Flexibility and co-creation, including co-development, thrive in great video entertainment tech ecosystems, in order to help operators provide impactful, personalised viewing experiences that engage and keep subscribers delighted. Operators can be assured they are using reliable, proven and deeply integrated solutions.
The benefits don’t stop with speedy service launches. New discoveries and improvements continuously abound in ecosystems populated with the inventive and energetic. And everyone involved is part of a shared evolution journey. We strive to embody all these values in our own 3READY Entertainment Ecosystem.
The wisdom of choosing an ecosystem and not just individual vendors is based on the fact that we don’t know what the future holds; much as we try to make informed suppositions based on experience and past viewer insights, we can’t know for certain what subscribers will want in times to come. If an ecosystem is expansive, with many participants developing new things on their own tracks, as well as teamed up with other ecosystem members, there is a far greater likelihood that innovations will emerge that effectively meet the changing requirements of viewers in a timely and cost-effective way.
Additionally, having a critical mass of real-world users who are benefitting from the ecosystem delivers a step-change in meaningfulness and utility for the whole community. The level of user acceptance of a particular configuration, or even just a feature, can be better evaluated and known if based on a sufficiently broad population. This makes the analytics reliable, confidence-giving and transferrable.
Mutual trust above all
But the value and success of any ecosystem really comes down to trust.
In an impactful ecosystem, with many successful deployments to show for it, the basis for trust is already established. When you have partners who work together over many years, and even operator-customers who are open and eager to share their ideas and best practices, then that trust is galvanised.

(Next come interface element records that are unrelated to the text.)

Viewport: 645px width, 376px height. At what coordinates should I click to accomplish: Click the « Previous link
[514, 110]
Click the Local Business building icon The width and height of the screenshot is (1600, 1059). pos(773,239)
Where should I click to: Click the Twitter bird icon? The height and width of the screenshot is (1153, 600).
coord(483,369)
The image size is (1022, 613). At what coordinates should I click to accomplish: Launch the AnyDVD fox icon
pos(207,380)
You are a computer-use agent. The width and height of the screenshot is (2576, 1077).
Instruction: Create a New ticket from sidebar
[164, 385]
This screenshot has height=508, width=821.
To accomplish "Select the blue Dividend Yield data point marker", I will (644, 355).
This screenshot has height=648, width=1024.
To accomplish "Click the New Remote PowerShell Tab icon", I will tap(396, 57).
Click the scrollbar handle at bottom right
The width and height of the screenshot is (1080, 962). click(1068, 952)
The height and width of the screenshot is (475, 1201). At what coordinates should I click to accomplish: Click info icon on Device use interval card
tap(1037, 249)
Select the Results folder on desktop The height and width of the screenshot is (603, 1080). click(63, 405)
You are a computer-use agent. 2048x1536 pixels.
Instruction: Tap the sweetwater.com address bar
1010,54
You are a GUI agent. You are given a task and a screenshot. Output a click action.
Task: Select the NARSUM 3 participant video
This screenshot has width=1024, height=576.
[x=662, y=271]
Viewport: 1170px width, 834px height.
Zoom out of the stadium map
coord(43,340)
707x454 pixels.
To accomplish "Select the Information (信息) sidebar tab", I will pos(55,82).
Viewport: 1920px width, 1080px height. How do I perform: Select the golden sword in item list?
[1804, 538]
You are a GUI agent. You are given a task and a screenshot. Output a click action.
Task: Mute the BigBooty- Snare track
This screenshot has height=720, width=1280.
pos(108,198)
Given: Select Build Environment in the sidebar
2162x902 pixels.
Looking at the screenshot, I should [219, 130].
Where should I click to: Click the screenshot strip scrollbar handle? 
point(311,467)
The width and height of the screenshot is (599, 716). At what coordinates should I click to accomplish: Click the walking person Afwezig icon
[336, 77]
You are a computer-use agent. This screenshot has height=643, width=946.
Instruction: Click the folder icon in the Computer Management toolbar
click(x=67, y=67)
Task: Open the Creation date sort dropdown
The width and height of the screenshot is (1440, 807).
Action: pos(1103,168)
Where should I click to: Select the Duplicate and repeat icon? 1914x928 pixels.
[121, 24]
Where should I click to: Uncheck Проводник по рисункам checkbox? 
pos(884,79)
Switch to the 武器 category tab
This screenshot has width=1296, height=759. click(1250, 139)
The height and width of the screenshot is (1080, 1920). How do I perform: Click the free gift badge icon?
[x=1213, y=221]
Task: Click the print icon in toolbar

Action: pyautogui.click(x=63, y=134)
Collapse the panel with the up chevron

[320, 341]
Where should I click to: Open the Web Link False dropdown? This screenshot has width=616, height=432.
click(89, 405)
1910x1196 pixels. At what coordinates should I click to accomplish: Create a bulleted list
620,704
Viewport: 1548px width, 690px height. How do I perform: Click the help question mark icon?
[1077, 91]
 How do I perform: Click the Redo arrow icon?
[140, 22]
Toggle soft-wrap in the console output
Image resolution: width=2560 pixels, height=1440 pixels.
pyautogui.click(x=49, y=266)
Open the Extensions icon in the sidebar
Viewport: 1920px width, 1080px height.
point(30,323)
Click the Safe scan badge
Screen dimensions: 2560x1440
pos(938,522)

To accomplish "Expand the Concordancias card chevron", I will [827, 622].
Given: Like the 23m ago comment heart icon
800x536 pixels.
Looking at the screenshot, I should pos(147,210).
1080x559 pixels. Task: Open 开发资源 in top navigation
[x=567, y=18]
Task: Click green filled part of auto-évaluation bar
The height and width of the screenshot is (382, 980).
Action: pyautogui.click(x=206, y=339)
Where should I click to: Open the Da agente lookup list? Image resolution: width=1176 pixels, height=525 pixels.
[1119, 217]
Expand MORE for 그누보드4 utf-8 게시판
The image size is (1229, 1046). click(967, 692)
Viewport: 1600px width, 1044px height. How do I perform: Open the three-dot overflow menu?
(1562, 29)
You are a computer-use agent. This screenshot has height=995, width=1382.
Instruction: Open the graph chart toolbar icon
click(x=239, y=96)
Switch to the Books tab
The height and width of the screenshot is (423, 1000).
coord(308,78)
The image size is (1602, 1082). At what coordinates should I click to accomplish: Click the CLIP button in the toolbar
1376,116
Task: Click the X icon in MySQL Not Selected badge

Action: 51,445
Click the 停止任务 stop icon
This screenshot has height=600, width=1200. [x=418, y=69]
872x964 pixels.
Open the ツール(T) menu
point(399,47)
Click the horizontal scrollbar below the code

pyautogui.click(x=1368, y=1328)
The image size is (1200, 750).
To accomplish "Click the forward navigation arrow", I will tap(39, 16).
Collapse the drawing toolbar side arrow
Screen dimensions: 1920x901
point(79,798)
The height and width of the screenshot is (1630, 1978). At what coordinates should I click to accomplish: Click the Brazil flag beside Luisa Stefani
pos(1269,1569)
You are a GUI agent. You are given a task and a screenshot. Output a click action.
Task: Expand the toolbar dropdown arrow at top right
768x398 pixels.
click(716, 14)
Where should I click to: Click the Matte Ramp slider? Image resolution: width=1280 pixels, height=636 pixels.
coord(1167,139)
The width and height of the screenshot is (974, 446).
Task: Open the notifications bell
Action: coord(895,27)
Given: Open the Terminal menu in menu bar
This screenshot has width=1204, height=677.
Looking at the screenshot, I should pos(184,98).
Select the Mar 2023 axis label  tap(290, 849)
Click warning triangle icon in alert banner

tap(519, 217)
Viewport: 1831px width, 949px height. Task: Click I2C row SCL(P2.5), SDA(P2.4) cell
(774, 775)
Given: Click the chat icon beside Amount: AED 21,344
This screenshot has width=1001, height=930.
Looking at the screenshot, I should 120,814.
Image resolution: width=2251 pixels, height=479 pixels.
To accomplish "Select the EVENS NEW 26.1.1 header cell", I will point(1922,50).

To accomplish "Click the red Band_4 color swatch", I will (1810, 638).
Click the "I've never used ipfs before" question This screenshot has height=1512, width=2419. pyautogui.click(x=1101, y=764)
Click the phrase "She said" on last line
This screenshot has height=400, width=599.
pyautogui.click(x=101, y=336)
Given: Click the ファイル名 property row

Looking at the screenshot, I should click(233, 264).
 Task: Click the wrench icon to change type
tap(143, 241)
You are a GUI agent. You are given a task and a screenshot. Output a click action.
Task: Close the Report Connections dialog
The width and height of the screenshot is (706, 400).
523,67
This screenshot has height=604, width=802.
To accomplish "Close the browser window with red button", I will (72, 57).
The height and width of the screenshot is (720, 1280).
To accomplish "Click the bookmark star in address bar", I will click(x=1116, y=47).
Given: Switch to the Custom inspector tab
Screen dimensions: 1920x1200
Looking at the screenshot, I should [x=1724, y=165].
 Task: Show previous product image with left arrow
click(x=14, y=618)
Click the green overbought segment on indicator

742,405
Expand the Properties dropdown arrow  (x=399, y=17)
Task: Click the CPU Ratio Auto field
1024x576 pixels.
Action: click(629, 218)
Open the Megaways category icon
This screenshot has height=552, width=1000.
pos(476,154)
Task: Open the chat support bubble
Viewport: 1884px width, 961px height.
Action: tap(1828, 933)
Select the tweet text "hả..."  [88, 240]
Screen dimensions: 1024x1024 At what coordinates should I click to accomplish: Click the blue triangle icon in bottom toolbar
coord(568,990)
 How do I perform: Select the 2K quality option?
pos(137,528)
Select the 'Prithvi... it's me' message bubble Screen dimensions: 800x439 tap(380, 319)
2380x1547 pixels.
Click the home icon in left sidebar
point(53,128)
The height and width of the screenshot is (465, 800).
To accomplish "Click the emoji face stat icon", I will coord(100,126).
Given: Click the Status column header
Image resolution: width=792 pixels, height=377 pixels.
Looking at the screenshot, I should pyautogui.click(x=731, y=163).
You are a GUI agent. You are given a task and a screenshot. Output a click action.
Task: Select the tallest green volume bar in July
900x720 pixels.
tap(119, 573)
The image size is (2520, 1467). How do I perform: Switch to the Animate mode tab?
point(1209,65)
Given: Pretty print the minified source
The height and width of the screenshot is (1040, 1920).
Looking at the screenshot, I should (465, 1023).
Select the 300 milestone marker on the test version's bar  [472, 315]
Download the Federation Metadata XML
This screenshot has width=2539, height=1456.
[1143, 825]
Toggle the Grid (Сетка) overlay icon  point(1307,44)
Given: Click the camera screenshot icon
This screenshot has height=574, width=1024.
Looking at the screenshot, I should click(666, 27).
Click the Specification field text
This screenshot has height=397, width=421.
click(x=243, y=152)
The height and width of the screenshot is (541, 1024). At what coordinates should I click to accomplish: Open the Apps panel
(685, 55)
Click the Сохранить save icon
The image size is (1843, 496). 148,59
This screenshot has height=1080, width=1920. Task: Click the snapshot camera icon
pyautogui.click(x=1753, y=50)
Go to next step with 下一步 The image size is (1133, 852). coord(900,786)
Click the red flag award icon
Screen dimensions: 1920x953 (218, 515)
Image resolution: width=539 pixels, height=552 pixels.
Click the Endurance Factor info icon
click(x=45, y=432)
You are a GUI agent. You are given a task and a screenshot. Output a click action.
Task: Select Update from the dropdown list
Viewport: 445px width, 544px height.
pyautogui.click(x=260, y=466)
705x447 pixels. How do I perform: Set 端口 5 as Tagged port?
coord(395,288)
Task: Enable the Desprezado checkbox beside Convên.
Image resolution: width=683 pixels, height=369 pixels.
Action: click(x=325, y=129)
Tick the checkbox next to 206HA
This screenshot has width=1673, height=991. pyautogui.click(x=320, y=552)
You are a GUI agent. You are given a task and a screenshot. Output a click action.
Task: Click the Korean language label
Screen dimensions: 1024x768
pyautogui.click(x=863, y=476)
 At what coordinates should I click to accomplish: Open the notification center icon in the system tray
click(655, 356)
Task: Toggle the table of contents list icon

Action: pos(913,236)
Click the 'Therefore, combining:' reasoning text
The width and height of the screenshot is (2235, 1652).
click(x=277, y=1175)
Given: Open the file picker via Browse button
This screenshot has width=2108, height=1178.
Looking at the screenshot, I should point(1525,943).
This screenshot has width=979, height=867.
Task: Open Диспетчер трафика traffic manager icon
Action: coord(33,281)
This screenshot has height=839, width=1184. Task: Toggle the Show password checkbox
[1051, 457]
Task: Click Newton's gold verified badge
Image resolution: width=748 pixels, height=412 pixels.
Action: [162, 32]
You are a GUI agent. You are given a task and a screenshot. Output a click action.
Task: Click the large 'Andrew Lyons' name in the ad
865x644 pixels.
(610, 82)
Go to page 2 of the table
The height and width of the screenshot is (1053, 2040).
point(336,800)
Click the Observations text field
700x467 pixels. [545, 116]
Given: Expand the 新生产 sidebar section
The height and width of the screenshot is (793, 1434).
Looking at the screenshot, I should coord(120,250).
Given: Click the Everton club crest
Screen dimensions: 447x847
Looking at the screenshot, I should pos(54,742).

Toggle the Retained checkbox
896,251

Incumbent operators in particular, with established system landscapes, who are looking to build their next-gen services need more than just a laundry list of tech vendors from which to choose. With the right collaborative environment, innovation is faster, integration costs are reduced, launches happen better and earlier. The culture is open and flexible. Choosing the right ecosystem means remaining adaptive to future needs and being able to constantly deliver value to subscribers.